N. Otajonova1, R. Ruiz2, E. Martinez2, G. McKenna2, A. Gupta2, J. Bayer2, H. Fernandez2, G. Testa2, A. Wall2 1Yale New Haven Hospital, General Surgery, New Haven, CT, USA 2Annette C. and Harold C. Simmons Transplant Institute, Abdominal Transplant, Dallas, TX, USA
Introduction:
Organ donation after circulatory death (DCD) has substantially increased in the US over the past decade. However, 30% of DCD liver grafts procured for transplantation are not utilized. Barriers to DCD liver utilization include concerns about quality, particularly the risk of ischemic cholangiopathy and retransplantation, as well as the costs associated with DCD organ acquisition. This study investigates the attitudes of the liver transplant community in the US toward DCD and identifies barriers to DCD liver utilization.
Methods:
RedCap survey of liver transplant surgical directors in the US. Respondent's demographic information, program-specific procurement variations, acceptance criteria of the liver from 6 types of DCD donors, and barriers to utilization were assessed.
Results:
24 of 101 liver transplant surgical directors responded to the survey. 96% of respondents accept DCD donors for liver transplantation. 92% accept DCD donors from attending surgeons from their centers, while only 21% accept local recovery from fellows at other centers.

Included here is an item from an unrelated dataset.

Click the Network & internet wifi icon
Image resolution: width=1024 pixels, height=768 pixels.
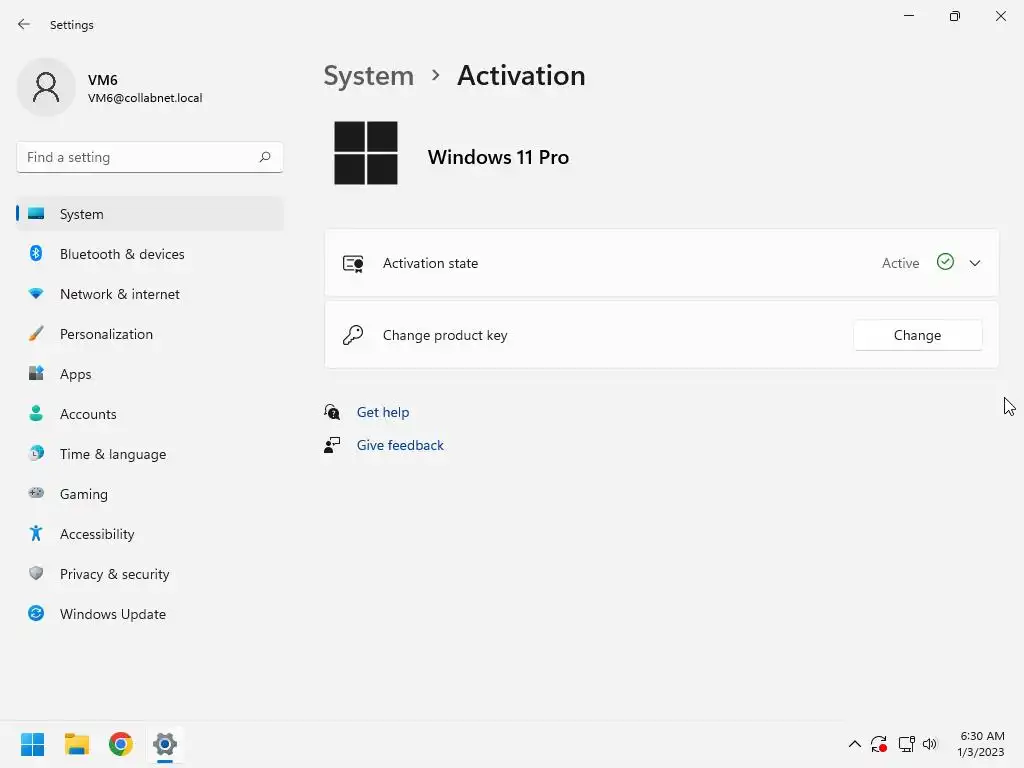tap(36, 294)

Most programs accept livers from thoracoabdominal NRP with cold storage (96%) while substantially fewer accept liver grafts from rapid recovery DCD donors with cold storage (67%). Figure 1 shows variables considered for liver acceptance by donor type. Other than distance (which is used by fewer centers when machine perfusion is an option), most variables are consistently applied across donor scenarios. 65% (15) of transplant centers' functional warm ischemic time starts when oxygen saturation or systolic blood pressure is less than 80 %/ mmHg, 13% (3) start at extubation, 17.4% (4) start at systolic blood pressure less than 80 mmHg, and one (4.3%) uses systolic blood pressure less than 50 mmHg. Respondents stated barriers to rapid recovery include unreliability of information and risk of ischemic cholangiopathy while the primary barrier to machine perfusion was cost.
Conclusion:
We found variability among transplant programs in DCD liver graft acceptance based on procuring surgeon, procurement technique, and storage modality. Quality and cost are the two main barriers to DCD liver utilization and the main tradeoffs between rapid recovery with static cold storage (lower cost, lower quality) and machine perfusion/NRP (higher cost, better quality).